----- THE RECORDS -----
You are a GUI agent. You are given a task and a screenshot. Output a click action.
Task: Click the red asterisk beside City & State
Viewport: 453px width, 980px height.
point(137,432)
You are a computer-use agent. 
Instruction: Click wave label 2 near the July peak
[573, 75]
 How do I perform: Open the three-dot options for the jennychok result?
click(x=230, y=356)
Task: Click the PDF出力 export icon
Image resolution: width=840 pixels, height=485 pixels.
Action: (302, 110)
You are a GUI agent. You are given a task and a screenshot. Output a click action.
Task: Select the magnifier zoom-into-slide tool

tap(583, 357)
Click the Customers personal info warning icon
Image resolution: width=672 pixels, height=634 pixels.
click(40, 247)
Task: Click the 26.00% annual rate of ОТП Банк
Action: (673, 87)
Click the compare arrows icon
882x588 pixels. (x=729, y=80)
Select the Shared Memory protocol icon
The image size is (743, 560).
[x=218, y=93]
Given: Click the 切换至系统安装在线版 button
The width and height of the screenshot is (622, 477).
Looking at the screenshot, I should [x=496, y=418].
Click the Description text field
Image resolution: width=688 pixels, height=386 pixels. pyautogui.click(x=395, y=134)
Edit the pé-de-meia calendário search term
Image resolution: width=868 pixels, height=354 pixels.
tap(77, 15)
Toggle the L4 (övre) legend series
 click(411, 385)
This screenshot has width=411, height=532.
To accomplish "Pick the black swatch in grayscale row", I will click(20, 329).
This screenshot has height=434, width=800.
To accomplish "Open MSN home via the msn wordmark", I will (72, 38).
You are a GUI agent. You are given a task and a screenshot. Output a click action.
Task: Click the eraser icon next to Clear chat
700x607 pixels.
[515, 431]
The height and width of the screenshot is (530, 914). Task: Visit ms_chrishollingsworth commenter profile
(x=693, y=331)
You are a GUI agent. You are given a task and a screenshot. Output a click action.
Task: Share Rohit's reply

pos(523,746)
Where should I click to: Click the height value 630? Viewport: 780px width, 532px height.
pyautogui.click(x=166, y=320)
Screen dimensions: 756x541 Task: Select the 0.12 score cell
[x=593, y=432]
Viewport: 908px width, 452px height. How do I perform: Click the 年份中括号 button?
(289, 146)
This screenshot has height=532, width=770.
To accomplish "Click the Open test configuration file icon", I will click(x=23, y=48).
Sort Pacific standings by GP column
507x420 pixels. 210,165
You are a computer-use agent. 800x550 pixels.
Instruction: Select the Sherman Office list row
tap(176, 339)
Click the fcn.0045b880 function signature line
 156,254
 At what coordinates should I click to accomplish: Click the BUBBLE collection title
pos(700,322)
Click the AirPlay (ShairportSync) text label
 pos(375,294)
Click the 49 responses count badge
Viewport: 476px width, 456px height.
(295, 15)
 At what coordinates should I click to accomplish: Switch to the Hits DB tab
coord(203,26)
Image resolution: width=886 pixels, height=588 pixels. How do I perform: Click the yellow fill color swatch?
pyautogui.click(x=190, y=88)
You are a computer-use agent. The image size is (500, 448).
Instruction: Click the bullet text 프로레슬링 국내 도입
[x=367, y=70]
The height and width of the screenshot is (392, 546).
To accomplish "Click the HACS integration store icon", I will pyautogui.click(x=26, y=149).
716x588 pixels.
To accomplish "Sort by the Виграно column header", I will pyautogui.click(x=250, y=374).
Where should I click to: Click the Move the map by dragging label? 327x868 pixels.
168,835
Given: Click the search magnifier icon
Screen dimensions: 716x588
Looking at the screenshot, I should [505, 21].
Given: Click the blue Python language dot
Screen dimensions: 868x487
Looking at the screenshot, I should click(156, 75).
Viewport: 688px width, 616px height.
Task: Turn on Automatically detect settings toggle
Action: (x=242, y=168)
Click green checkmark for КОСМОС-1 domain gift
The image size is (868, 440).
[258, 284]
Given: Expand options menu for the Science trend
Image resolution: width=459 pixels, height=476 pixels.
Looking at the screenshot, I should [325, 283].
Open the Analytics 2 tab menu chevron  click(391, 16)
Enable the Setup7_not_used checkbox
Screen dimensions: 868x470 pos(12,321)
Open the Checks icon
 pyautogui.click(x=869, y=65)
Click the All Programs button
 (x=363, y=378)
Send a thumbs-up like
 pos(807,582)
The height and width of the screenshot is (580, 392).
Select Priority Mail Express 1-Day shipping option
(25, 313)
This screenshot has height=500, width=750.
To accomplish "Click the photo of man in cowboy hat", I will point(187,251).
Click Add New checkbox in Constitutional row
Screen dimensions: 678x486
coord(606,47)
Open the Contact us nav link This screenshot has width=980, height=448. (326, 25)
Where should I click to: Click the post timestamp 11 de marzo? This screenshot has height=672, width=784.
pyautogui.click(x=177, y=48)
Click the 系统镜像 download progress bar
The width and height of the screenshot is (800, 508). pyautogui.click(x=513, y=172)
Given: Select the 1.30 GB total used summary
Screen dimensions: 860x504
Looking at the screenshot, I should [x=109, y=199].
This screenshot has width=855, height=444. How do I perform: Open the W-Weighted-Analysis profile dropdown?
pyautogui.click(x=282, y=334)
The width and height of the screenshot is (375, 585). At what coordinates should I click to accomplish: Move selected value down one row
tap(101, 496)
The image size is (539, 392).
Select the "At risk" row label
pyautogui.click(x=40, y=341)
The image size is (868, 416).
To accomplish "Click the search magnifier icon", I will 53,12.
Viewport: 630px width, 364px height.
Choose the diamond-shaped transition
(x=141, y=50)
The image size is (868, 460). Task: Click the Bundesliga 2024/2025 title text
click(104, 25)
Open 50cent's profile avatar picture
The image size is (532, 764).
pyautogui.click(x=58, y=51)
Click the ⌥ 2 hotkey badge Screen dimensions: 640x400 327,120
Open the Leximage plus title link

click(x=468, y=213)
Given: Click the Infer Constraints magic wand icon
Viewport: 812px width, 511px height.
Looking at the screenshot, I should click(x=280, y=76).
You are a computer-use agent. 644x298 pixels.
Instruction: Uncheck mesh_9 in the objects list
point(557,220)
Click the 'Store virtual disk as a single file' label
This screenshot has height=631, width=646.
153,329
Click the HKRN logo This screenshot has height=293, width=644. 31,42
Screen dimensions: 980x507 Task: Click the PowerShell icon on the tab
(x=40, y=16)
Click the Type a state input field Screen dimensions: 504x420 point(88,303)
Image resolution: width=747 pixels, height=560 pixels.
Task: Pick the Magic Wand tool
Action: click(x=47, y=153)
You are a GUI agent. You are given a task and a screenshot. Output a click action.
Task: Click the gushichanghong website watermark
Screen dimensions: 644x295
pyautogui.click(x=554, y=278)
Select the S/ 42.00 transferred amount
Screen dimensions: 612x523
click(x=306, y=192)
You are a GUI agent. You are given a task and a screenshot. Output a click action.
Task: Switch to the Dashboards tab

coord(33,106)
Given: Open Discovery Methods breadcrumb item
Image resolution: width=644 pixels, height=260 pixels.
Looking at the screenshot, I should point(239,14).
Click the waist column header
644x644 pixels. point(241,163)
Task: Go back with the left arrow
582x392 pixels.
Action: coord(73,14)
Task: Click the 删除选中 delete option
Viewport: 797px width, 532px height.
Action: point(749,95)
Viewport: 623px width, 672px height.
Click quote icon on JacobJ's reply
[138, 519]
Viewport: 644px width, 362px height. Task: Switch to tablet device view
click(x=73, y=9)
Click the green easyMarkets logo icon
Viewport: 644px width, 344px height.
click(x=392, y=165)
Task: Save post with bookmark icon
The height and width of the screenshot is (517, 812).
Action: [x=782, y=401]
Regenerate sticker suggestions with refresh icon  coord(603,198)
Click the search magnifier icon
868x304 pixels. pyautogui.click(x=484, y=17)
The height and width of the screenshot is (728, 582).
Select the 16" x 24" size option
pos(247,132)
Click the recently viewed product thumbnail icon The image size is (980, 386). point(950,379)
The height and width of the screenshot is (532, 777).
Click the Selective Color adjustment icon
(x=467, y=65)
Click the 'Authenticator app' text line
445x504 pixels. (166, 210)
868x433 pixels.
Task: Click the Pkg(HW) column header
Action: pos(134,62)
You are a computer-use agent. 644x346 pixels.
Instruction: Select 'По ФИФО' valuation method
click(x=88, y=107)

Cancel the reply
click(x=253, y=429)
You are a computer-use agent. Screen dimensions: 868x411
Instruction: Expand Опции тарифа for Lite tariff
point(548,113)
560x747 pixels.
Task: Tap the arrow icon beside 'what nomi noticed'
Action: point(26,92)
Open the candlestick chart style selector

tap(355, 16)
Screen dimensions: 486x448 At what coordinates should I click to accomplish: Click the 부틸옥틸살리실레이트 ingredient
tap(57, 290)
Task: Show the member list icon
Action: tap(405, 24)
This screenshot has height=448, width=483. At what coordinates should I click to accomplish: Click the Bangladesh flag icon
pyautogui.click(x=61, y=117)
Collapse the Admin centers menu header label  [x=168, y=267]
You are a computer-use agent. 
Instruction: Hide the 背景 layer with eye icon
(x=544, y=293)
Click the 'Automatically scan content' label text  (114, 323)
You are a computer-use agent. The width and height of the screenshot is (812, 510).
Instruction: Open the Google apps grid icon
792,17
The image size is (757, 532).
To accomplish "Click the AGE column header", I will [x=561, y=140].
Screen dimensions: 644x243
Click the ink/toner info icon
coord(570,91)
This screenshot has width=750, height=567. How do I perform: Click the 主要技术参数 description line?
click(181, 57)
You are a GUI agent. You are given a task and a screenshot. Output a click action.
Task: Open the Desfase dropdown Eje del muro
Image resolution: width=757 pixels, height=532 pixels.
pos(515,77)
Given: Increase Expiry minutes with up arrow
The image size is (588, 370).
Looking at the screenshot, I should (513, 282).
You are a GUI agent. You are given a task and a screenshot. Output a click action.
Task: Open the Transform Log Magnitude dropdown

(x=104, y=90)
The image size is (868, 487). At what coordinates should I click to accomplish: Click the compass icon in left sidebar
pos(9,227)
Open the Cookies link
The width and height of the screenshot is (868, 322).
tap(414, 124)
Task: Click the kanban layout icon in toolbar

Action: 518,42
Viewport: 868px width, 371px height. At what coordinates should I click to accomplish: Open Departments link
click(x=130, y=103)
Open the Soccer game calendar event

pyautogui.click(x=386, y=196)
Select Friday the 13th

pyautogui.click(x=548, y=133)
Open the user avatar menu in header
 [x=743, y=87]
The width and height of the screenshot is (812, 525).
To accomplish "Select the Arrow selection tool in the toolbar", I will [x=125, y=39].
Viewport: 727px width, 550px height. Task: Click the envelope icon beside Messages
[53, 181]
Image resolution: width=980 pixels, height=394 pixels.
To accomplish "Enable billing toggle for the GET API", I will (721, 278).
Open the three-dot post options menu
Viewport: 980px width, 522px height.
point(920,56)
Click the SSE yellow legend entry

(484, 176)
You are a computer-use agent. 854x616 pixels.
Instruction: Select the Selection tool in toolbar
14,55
-----
> [WORK INSTRUCTION]:
Wherever the word "computer" turns up in a line of the entries above, copy that line.

> [TASK RESPONSE]:
You are a computer-use agent. 
You are a computer-use agent. 800x550 pixels.
You are a computer-use agent. The image size is (500, 448).
You are a computer-use agent. 644x298 pixels.
You are a computer-use agent. 644x346 pixels.
You are a computer-use agent. Screen dimensions: 868x411
You are a computer-use agent. 
You are a computer-use agent. The width and height of the screenshot is (812, 510).
You are a computer-use agent. 854x616 pixels.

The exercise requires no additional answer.